### Exercise description
Copy, word for word, the opening line of the data and each line after it until the line that contains "Task: Go to", which is included. Leave the pictures out.

[Stored data entries]
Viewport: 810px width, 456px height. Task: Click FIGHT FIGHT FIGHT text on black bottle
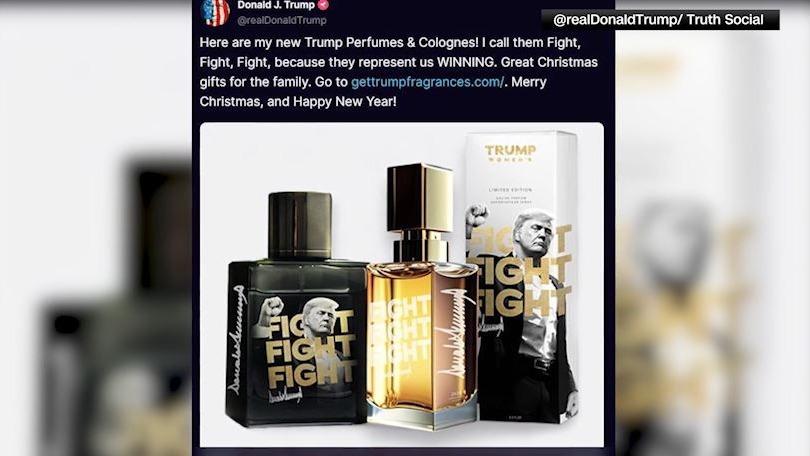pos(310,351)
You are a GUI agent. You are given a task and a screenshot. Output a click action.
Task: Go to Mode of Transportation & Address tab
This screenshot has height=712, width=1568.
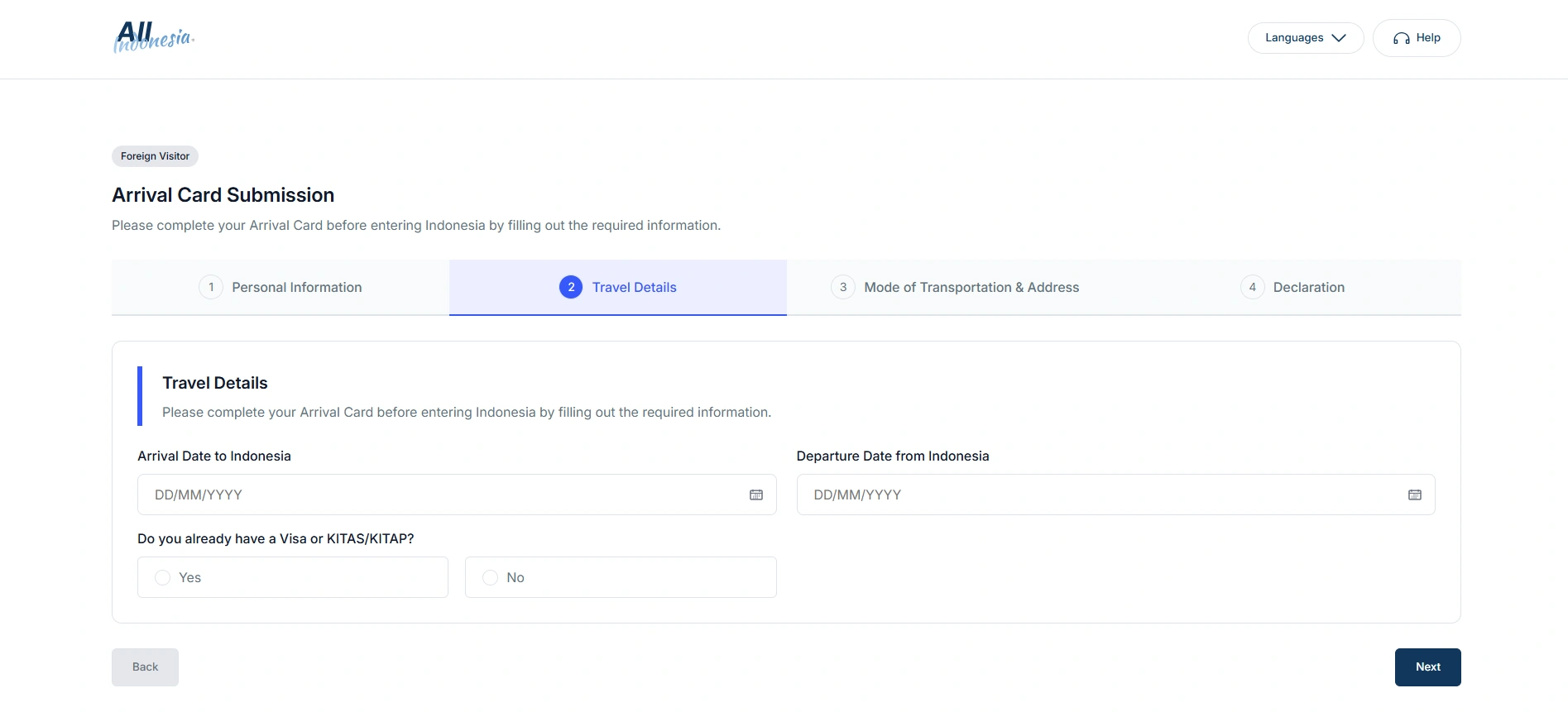(x=971, y=287)
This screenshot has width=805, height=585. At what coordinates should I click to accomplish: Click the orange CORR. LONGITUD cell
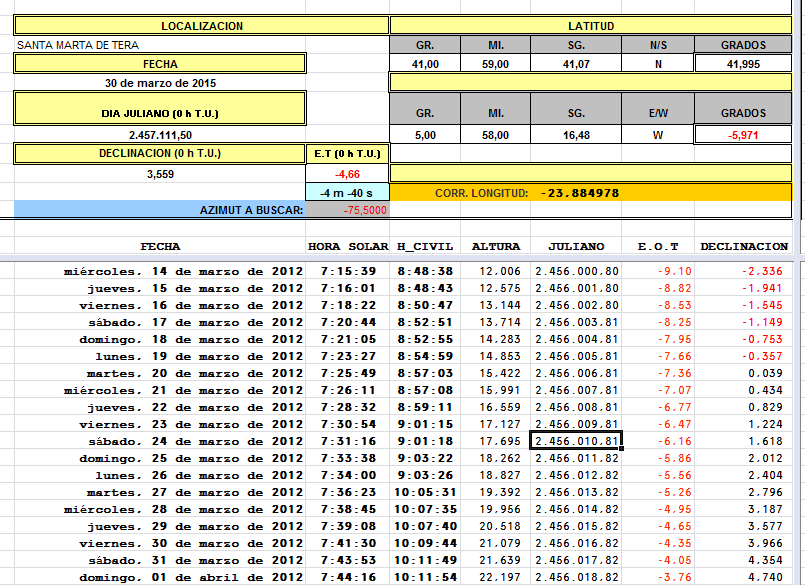590,192
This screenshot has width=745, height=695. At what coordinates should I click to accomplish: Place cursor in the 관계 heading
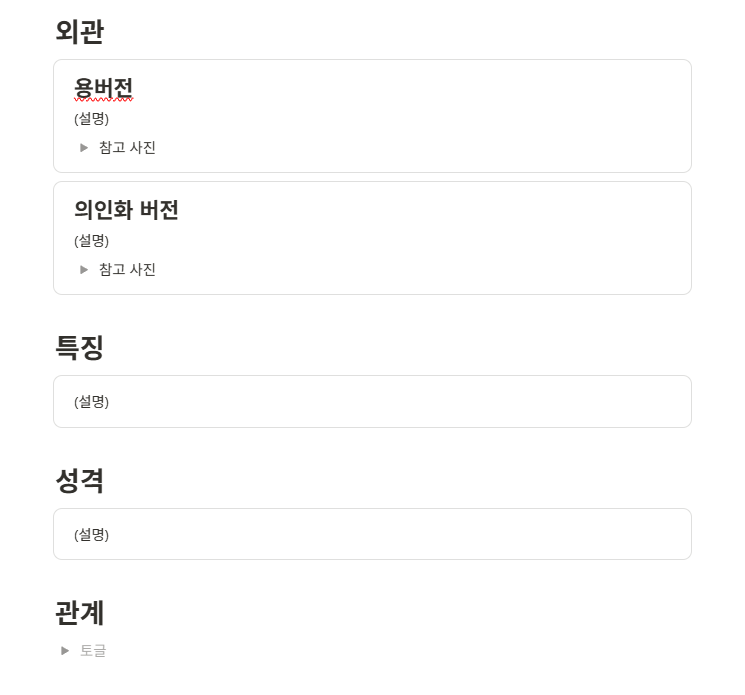(x=79, y=613)
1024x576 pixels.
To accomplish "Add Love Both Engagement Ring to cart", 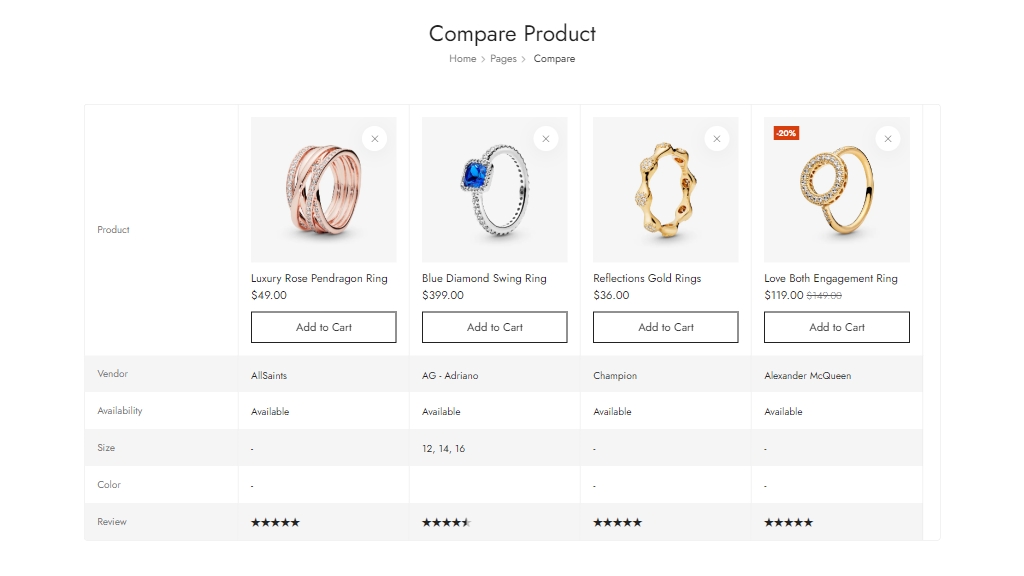I will click(x=837, y=327).
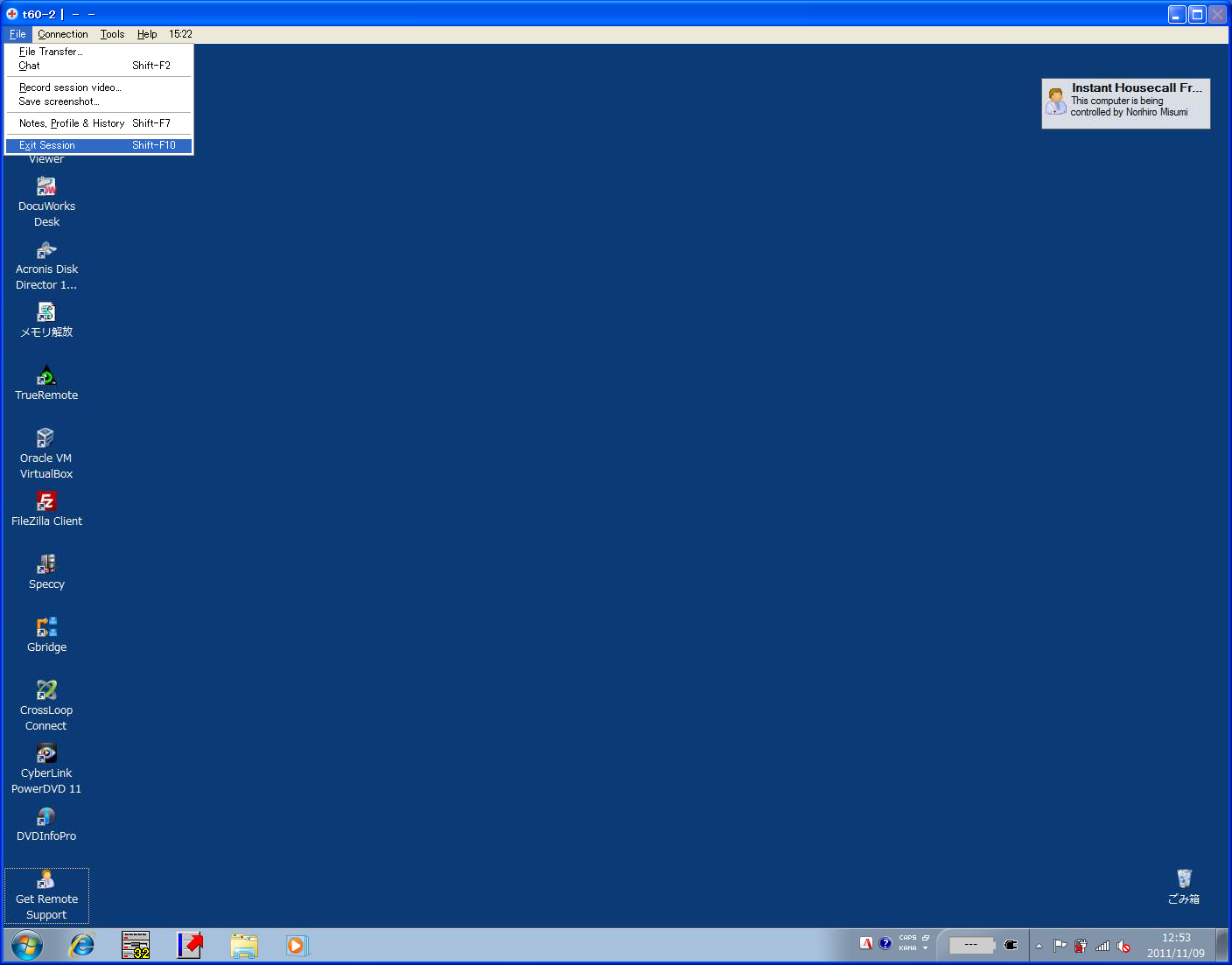This screenshot has height=965, width=1232.
Task: Click Record session video option
Action: (x=70, y=87)
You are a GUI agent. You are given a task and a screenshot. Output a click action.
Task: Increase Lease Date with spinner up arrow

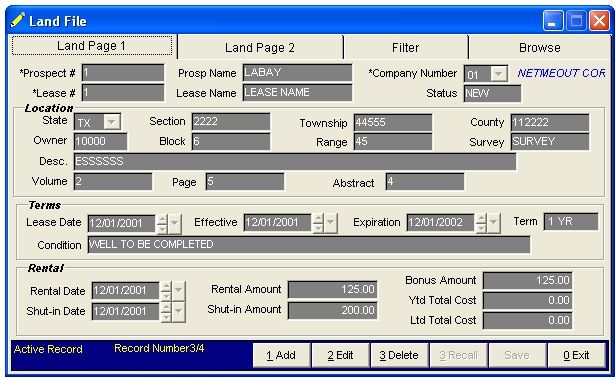click(x=162, y=219)
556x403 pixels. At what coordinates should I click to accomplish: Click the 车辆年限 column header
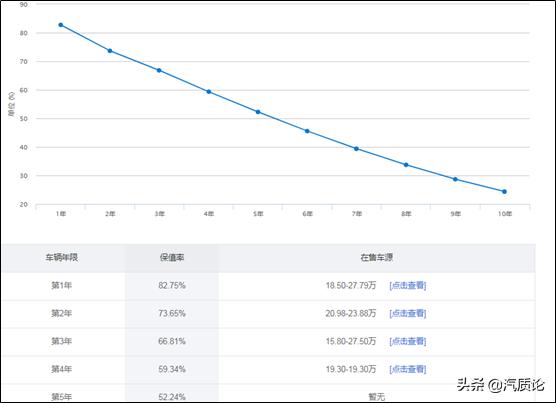click(x=61, y=257)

### Solution to this exercise
Viewport: 810px width, 456px height. Task: Click FIGHT FIGHT FIGHT text on black bottle
pos(310,351)
You are a GUI agent. You are given a task and a screenshot. Output a click action.
Task: Go to Mode of Transportation & Address tab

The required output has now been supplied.